The new publication from SEGM includes the following call for changes in policy:

SEGM calls for robust testing of the harms and benefits of all parts of the gender-affirming pathway, so that in the future, patients can have reliable data about what works, for whom, why, when and how often. More work comparing the clinical and cost-effectiveness of different models and modalities is required. In the meantime, SEGM recommends avoiding the pharmacological and surgical risks of gender-affirming treatments, except within rigorous research contexts that are approved and monitored by the appropriate Human Research Ethics Committee.

The Society for Evidence-based Gender Medicine

Key points addressed in the SEGM review are:

Social Affirmation – most young people desist and the evidence of any merits of affirming a child’s incongruent gender identity is poor and contradicted by more recent research.

Medical and Surgical Affirmation – proponents of Opposite Sex Imitation Medicine have frequently cited ‘The Dutch Protocol’ – however, this model of treatment was built on limited evidence from a completely different cohort of patients to that seen in the modern adolescent craze. The Dutch model has in recent months come under much scrutiny and its original authors have sought to distance themselves from its application to the teenage cohort.

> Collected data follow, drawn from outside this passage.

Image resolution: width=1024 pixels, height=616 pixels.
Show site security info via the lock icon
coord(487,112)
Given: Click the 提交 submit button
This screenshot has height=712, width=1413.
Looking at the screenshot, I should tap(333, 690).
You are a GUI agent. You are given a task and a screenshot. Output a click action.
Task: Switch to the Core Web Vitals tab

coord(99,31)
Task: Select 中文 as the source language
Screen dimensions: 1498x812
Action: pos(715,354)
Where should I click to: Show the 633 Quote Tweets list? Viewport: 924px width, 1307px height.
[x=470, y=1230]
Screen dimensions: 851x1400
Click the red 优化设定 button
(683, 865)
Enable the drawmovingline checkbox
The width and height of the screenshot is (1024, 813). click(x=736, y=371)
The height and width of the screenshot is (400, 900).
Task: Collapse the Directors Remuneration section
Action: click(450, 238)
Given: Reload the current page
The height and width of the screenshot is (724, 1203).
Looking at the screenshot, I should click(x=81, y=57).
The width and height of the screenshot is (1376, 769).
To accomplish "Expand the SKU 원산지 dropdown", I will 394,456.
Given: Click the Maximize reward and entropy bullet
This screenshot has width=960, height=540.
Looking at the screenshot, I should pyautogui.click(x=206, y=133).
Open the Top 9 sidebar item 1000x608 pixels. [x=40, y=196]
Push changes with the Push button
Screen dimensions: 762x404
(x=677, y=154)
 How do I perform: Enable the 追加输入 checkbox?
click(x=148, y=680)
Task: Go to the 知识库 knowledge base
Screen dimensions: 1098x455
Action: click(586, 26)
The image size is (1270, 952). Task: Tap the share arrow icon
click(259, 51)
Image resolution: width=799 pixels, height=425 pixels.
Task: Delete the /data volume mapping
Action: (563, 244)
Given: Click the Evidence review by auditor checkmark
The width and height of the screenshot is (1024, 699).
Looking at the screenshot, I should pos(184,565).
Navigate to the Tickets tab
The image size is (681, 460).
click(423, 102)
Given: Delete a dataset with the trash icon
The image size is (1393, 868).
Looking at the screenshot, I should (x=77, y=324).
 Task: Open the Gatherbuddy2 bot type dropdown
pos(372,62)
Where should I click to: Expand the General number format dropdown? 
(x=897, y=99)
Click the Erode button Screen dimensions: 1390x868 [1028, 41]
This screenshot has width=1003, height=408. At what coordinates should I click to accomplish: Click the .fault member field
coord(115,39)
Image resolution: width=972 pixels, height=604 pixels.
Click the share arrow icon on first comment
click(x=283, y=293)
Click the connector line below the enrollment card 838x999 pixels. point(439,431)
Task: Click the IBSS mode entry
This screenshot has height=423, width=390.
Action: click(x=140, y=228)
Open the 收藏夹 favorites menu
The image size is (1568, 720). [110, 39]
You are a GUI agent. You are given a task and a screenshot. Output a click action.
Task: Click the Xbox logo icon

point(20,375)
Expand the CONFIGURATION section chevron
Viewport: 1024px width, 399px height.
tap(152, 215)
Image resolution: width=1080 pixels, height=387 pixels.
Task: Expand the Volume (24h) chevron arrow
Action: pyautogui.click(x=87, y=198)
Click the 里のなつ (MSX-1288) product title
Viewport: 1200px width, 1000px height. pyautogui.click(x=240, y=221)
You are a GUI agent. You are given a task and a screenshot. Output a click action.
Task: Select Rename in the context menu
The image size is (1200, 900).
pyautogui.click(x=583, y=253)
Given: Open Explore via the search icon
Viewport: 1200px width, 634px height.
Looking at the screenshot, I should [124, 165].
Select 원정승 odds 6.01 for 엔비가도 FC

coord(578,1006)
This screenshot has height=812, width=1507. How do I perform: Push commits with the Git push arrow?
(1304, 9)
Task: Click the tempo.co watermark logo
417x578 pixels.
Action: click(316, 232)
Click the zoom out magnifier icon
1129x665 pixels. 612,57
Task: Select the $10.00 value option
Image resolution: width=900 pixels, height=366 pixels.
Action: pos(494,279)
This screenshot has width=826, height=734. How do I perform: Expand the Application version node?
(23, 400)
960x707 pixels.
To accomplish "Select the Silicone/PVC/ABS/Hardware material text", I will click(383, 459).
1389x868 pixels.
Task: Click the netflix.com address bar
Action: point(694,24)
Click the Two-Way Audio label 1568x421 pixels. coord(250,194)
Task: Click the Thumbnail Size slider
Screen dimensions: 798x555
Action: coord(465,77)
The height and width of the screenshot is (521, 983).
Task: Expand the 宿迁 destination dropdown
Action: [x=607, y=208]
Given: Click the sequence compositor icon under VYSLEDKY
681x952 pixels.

Evidence of Unwanted Risks and Harms – Opposite Sex Imitation Medicine comes with risks of “significant physical harm from medical interventions for gender affirmation, including significant impacts on the heart, bones, brain, immune system, fertility, endocrine system and more”. There is also the risk of regret and of detransition.

SEGM also says:

SEGM acknowledges the limited evidence base for psychotherapy for gender dysphoria and calls for well-designed clinical trials that evaluate all potential treatment options. Until such time as the evidence base is of sufficient quality, SEGM recommends avoiding the pharmacological and surgical risks of gender-affirming treatments, except within rigorous research contexts that are approved and monitored by the appropriate Human Research Ethics Committee.

The Society for Evidence-based Gender Medicine

This view is shared by Our Duty, although we would add that the recent ten years of uncontrolled experimentation with Opposite Sex Imitation Medicine means that there is sufficient evidence for that treatment pathway. Consequently, there is almost certainly no need to continue offering such treatment until the evidence is in for alternative methods.